A starting character typically begins with one primary firearm (matched to their Calling) and possibly a backup. The full stat blocks live in the weapons files; the Tempo-vs-Damage curve lives in the weapon-base-tempos reference table.

Special Ammunition

Most fights are won with ordinary lead. But some enemies require specialty rounds:

  • Salt Rounds disrupt Psionics on hit (automatic Disruption, no Focus check). The Redeemer’s signature.
  • Iron-Core Rounds ignore the regenerative properties of Veil-Born flesh.
  • Ghost-Rock Dust ammunition deals additional damage to entities tethered to the Current.
  • Silver Bullets apply to lycanthropic creatures (specific Veil-Born variants).

Special ammunition is expensive and limited. Carry six rounds, not sixty. The ammunition files have the full list.

Melee Weapons

The Frontier is not primarily a melee setting, but knives, hatchets, sabers, and sledgehammers all see use. Light Melee weapons (Tempo 2–3) like Brass Knuckles and Bowie Knives are fast but weak; Medium (Tempo 4–5) like Hatchets and Sabers are balanced; Heavy (Tempo 5–6) like Sledgehammers and Cavalry Lances trade speed for impact.

Note that Light Melee triggers Exposed even on standard Strikes — the cost of their speed.

Choosing Your Protection

Armor is a trade. Every point of Armor Rating (AR) subtracts directly from damage taken — but heavier armor restricts speed, attracts attention, and (in Stormrise) attracts lightning.

The standard armor tiers:

  • Duster / Reinforced Coat (AR 1, Concealment) — the working person’s protection. No restrictions.
  • Boiler Plate (AR 2, Hardened) — heavy industrial plating. Negates one Grievous Wound per scene; slows you down.
  • Ironbrand Hardsuit (AR 3, Bulky) — military-grade plate. The Ironbrand’s signature. Major Defense penalty for the protection.

Veil-touched armor exists but is rare and usually cursed. Treat any unusual piece with caution.

The full stat blocks and properties live in the armor and armor-properties files.

Essential Gear

Beyond weapons and armor, a Frontier character carries:

  • Waterskin (1 day’s supply at standard climate; 2 in Scorchveil).
  • Rations (1 week’s worth as a starting load).
  • Bedroll (Long Rest requires it for full recovery).
  • Salt Pouch (10 uses; mandatory for camping in supernatural territory).
  • Lantern and Oil (6 hours of light per fill).
  • Medical Kit (5 uses, +2 to Medicine checks).
  • Lockpicks (if you do that kind of work).
  • Dynamite (for the work that doesn’t ask).
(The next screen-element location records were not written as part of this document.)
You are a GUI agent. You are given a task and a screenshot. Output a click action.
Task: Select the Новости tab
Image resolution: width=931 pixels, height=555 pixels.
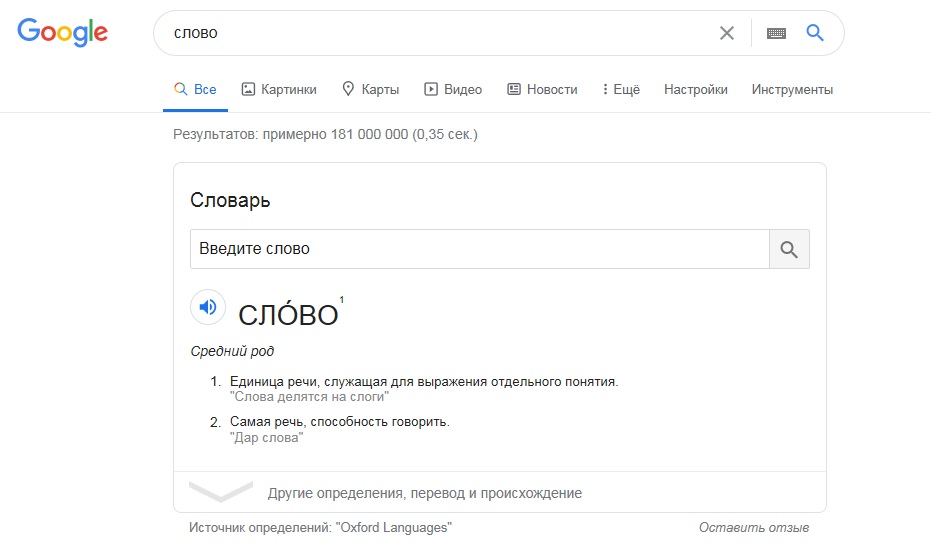point(542,90)
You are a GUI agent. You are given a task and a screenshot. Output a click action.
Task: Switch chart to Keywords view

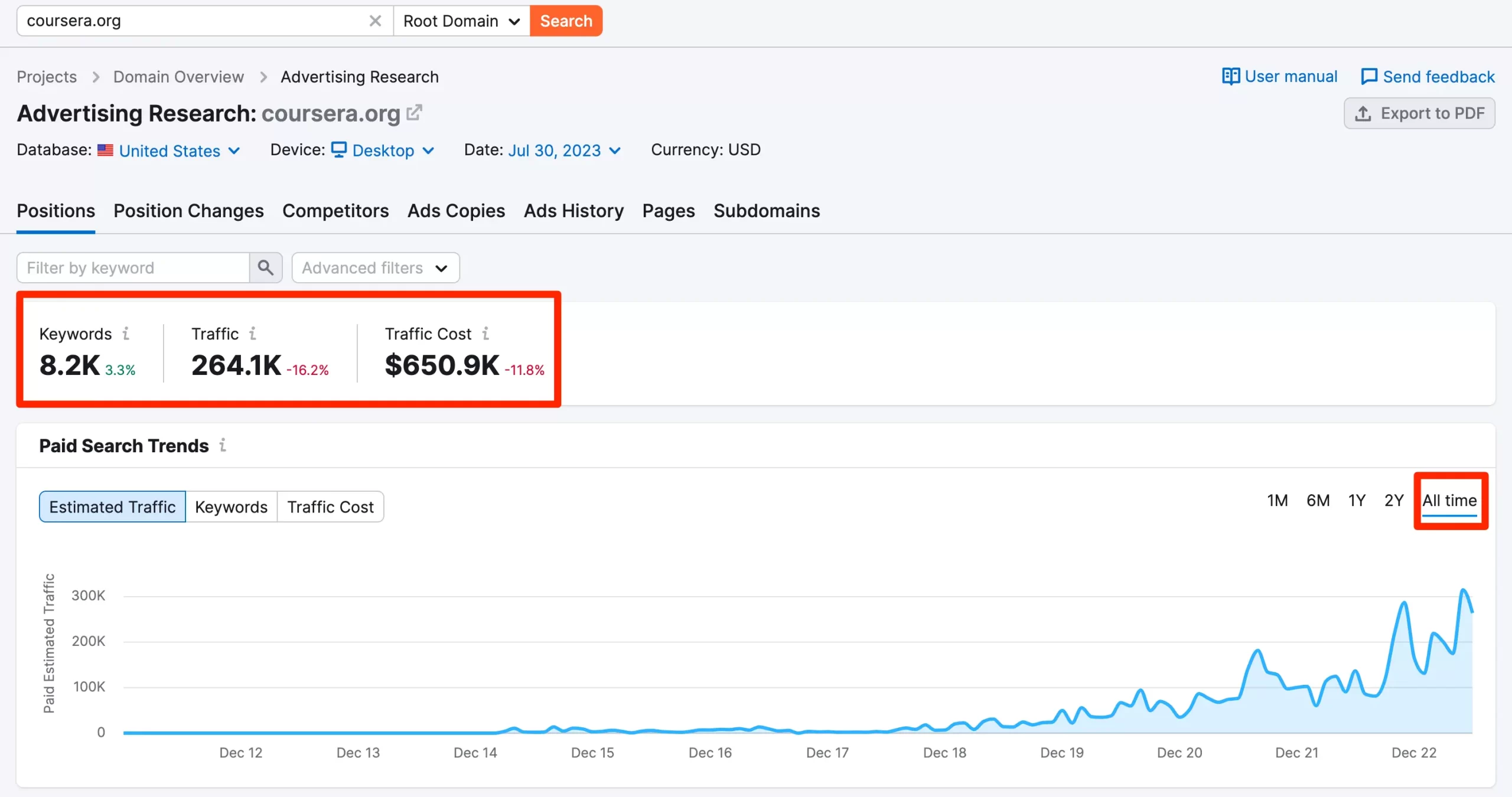231,507
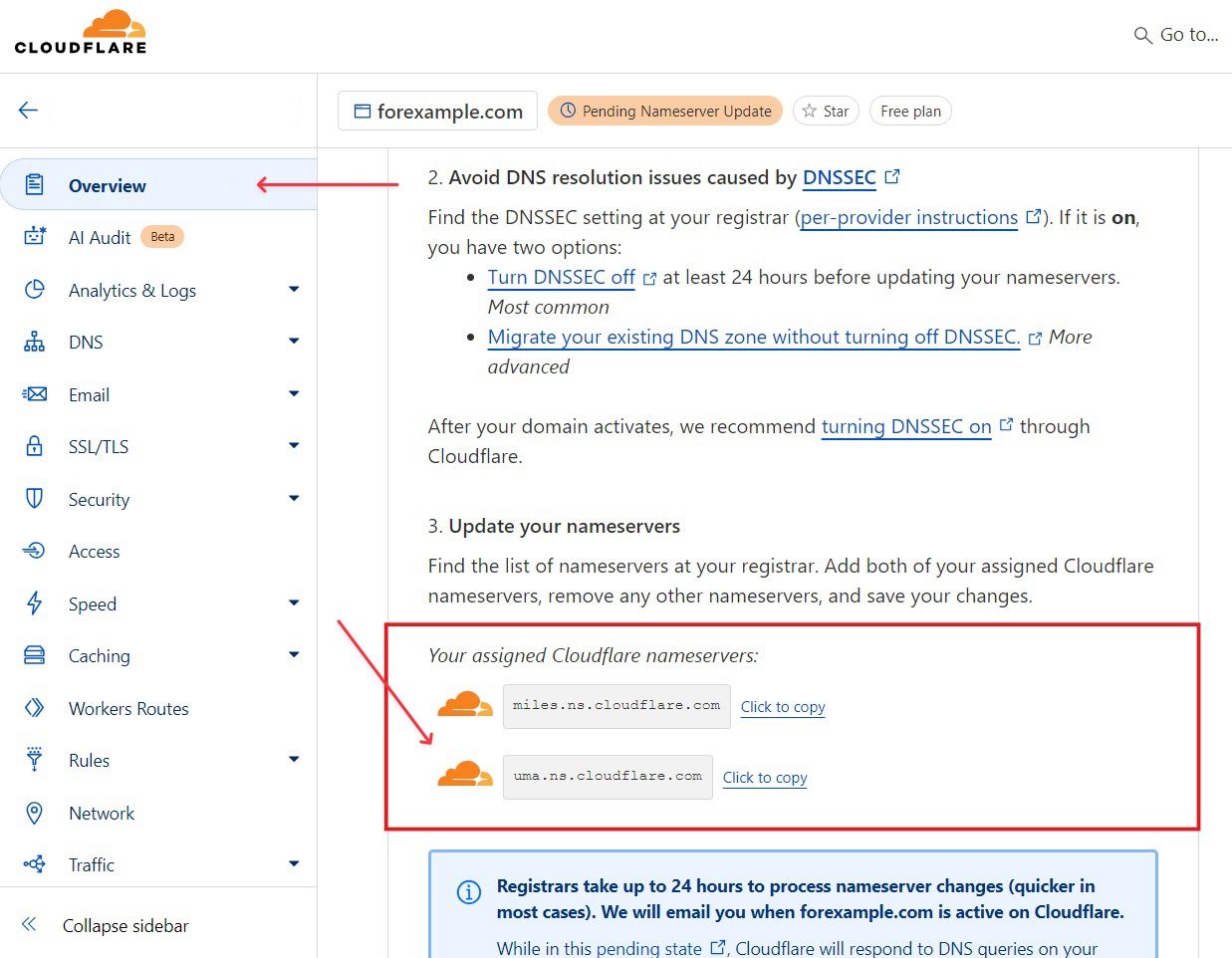Copy the miles.ns.cloudflare.com nameserver
Viewport: 1232px width, 958px height.
783,707
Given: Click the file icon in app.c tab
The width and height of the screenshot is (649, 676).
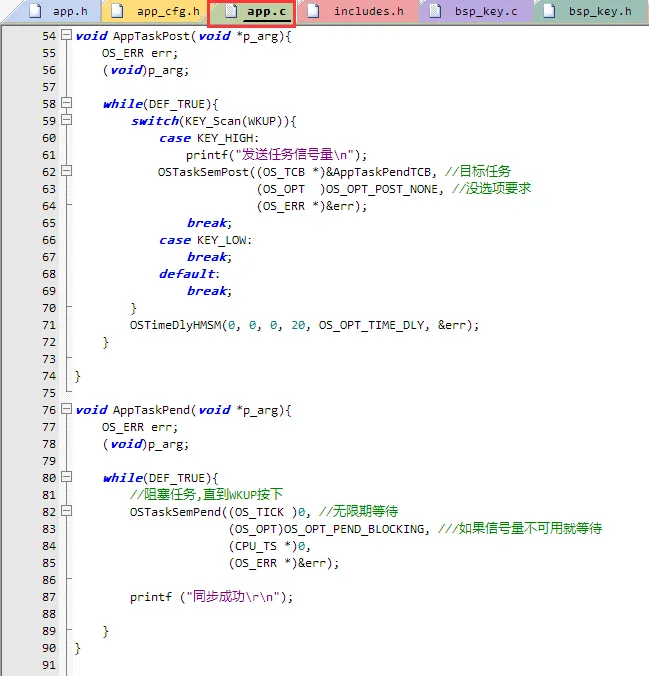Looking at the screenshot, I should coord(229,12).
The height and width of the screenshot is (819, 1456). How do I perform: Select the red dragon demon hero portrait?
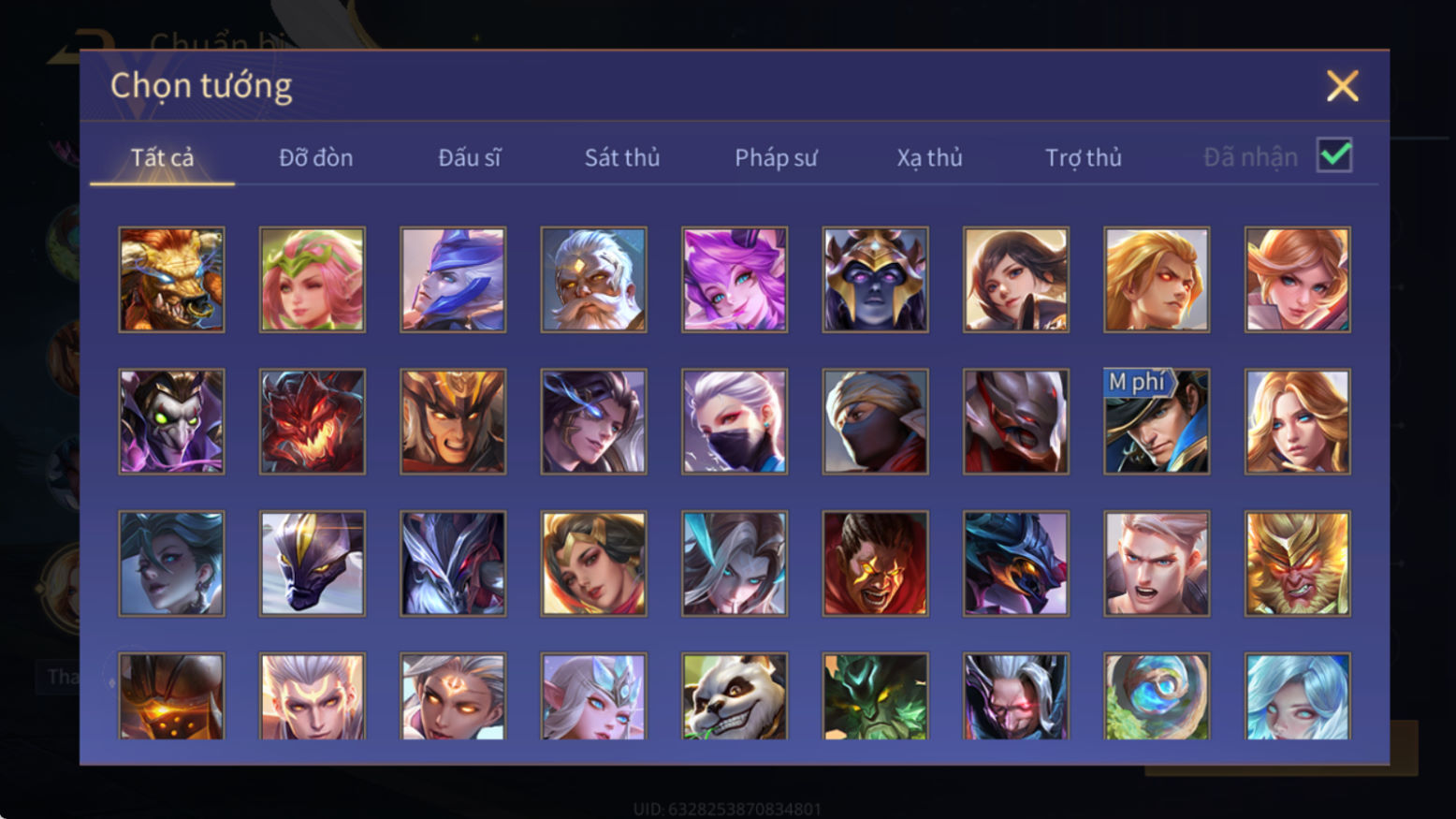coord(313,421)
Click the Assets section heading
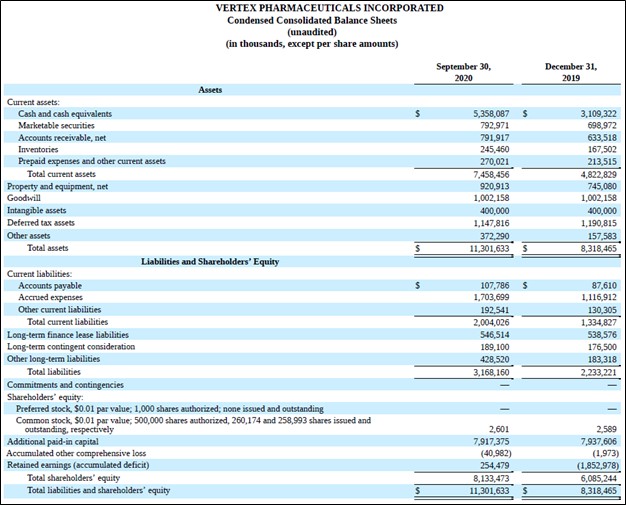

The full gear list, with prices and effects, lives in the gear files. Don’t underbuy salt. Veterans never run out of salt.

The Three Rules of Frontier Economics

  1. Carry more salt than you think you need. It is consumable, it is light, and it is the difference between safe sleep and being eaten alive by Walking Dead.
  2. Specialty ammunition is for specialty problems. A box of Salt Rounds is useless against Consortium Enforcers. Save them for the Psionic ambush you didn’t see coming.
  3. Maintenance is non-negotiable. A jammed revolver in a gunfight is a dead character. Use Downtime to clean weapons, restock kits, and patch armor. Tracked in downtime-actions.